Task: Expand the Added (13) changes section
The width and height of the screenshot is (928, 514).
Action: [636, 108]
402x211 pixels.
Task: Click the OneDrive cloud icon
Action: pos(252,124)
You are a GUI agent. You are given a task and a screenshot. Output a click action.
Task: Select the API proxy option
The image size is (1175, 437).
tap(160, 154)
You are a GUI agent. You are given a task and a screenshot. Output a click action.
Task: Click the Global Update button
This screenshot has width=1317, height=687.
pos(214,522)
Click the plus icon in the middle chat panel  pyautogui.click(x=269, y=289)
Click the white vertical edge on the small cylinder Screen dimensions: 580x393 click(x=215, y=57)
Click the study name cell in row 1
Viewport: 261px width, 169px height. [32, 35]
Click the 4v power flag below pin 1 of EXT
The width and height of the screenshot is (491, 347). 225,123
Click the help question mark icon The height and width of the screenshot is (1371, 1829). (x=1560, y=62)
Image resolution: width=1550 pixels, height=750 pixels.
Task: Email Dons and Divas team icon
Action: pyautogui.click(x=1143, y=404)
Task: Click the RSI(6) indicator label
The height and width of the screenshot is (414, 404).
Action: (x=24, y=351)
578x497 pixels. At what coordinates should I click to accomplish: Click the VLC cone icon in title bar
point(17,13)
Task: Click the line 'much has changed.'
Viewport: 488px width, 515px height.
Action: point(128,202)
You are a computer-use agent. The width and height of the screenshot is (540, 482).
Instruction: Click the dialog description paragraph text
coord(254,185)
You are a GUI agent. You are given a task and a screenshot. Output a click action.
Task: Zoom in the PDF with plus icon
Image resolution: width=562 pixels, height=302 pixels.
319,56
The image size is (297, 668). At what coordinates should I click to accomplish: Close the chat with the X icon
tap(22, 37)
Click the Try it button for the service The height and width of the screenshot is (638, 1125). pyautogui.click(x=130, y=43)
━━━━━━
(GIVEN EXERCISE)
State how many lines in the records above contain the word "what", giving only the number.

(PROBLEM SOLUTION)
2